Resource type: :

Set of ontologies

Permanent URL: :

https://github.com/aligned-h2020/ALIGNED_Ontologies

1 Introduction

Recent years have seen a significant increase in the demand for data-intensive applications based on large-scale sources of data. However our engineering techniques for building data-intensive systems are both immature and often partitioned into software engineering and data engineering processes, tasks or teams. There is a need for integrated engineering approaches. The data itself must also be high-quality, which entails a curatorial process to improve and manage data over time. The expressivity of semantic models makes them useful for both addressing data quality [5] and applying model-driven approaches [3] to software engineering. Semantic data, in the form of enterprise linked data is also useful for describing, fusing and managing the combined data and software engineering lifecycles to increase productivity, agility and system quality.

In this paper, we present a suite of ontologies developed within the ALIGNEDFootnote 1 project, that aim to align the divergent processes encapsulating data and software engineering. The key aim of the ALIGNED ontology suite is to support the generation of combined software and data engineering processes and tools for improved productivity, agility and quality. The suite contains linked data ontologies/vocabularies designed to: (1) support semantics-based model driven software engineering, by documenting additional system context and constraints for RDF-based data or knowledge models in the form of design intents, software lifecycle specifications and data lifecycle specifications; (2) support data quality engineering techniques, by documenting data curation tasks, roles, datasets, workflows and data quality reports at each data lifecycle stage in a data intensive system; and (3) support the development of tools for unified views of software and data engineering processes and software/data test case interlinking, by providing the basis for enterprise linked data describing software and data engineering activities (tasks), agents (actors) and entities (artefacts) based on the W3C provenance ontologyFootnote 2.

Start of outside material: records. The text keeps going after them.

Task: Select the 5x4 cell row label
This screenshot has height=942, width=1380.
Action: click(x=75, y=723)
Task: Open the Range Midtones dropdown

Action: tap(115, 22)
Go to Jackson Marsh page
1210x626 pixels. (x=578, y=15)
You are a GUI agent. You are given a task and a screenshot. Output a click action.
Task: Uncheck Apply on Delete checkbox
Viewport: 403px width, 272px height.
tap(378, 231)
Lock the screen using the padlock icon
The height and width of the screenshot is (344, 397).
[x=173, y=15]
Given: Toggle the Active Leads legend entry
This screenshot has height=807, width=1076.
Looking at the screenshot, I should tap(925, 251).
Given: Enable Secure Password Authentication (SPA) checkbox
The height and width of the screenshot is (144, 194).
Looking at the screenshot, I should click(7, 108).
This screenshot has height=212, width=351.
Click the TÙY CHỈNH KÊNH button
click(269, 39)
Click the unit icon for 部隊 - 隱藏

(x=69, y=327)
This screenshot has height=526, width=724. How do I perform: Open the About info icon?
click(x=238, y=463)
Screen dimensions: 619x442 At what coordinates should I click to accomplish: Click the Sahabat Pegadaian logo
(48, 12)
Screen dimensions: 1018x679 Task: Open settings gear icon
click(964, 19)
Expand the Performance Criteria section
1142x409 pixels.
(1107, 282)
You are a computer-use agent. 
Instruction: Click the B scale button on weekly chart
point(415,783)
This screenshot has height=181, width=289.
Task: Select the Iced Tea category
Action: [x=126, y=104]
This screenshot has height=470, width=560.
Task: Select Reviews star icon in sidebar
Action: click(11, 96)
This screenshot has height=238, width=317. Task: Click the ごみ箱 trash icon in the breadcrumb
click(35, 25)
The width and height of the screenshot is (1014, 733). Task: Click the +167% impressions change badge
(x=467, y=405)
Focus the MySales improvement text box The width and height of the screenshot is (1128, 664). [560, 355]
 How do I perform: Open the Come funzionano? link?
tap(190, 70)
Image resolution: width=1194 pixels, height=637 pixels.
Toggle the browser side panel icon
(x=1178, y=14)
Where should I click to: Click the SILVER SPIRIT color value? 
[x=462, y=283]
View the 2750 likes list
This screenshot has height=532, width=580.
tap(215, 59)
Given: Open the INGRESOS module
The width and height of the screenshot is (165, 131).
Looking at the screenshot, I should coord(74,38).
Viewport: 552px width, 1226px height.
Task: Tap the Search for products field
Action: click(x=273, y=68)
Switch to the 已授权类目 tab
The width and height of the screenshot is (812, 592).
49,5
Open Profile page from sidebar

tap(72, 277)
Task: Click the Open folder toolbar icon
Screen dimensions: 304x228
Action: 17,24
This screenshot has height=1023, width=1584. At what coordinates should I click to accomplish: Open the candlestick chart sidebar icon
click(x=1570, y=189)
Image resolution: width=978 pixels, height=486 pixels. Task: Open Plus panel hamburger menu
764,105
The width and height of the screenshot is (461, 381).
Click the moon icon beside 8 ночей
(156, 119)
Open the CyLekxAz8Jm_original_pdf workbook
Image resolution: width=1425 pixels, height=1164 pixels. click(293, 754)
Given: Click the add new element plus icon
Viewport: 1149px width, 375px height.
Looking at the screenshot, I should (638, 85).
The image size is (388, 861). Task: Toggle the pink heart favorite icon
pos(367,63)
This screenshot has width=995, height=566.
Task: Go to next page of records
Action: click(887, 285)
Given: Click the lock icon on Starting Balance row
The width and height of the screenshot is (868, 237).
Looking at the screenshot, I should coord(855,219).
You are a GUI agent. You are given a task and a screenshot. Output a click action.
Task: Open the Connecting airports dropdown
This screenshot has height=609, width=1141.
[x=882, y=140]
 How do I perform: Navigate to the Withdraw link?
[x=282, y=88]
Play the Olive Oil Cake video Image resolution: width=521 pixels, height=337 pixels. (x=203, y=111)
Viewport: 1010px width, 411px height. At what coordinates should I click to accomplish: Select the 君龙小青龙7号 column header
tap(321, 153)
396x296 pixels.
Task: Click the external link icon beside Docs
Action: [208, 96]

This ontology suite has been deployed for validation and incremental improvement in the ALIGNED project on four, large-scale data-intensive systems engineering use cases: the Seshat Global History Databank [10], which is compiling linked data time series relating to all human societies over the past 12,000 years; JURIONFootnote 3, a legal information platform developed by Wolters Kluwer Germany; PoolPartyFootnote 4, a semantic technology middleware developed by the Semantic Web Company; and the DBpedia+Footnote 5 data quality and release processes.

The paper is structured as follows: Sect. 2 presents an overview of the ALIGNED suite. It provides a brief description of the core ontologies in the suite. Section 3 shows how the vocabularies have been applied to a complex collaborative software and data engineering scenario from the legal information system domain. Section 4 presents an evaluation of the ontologies in the suite. Section 5 briefly discusses related work. Finally, Sect. 6 presents conclusions.

2 Overview of the ALIGNED Suite

Figure 1 illustrates the ALIGNED suite of ontologies split into the provenance, generic, and domain-specific layers. As can be seen from the figure, a high emphasis has been placed on reusing existing, well known and standardised specifications where available. At the top layer, the W3C provenance standard forms the baseline for all our specifications and all our models extend it in some way. The split of the ALIGNED ontology suite between a generic layer and a domain specific extensions layer allows rapid evolution of domain-specific extensions for the ALIGNED use cases/trial environments (JURION, Seshat, DBpedia, PoolParty) based on a stable set of core concepts modelled in the generic layer. As the project progresses these extensions will be evaluated and incorporated into the generic layer if they prove valuable or more widely applicable than a single domain. Within the project the suite of ontologies is known as the “ALIGNED metamodel” due to the links with software engineering practices.

Fig. 1.
figure 1

The ALIGNED suite of ontologies

We briefly present here the core ontologies from the suite. Further details of the ontologies including the axiomatisations, graphical representation, serialisations in multiple formats via content negotiation, examples illustrating the usage of the ontologies, typical SPARQL queries that can be formulated using the ontologies as the data model and HTML documentation are available from the individual deployments at their persistent URIs. Due to space constraints we deliberately do not include these in this paper. The ontologies are grouped as follows:

  • Design intent: This model is used to document the design decisions about data intensive system artefacts such as requirements, designs or datasets. It is based on the design intent ontology (DIO)Footnote 6, which allows users to express the design intent or design rationale while undertaking the design of an artefact. DIO [9] is a generic ontology that provides the conceptualisation needed to capture the knowledge generated during various phases of the overall design lifecycle. DIO provides definitions for design artefacts such as requirements, designs, design issues, solutions, justifications and evidence, and relationships between them.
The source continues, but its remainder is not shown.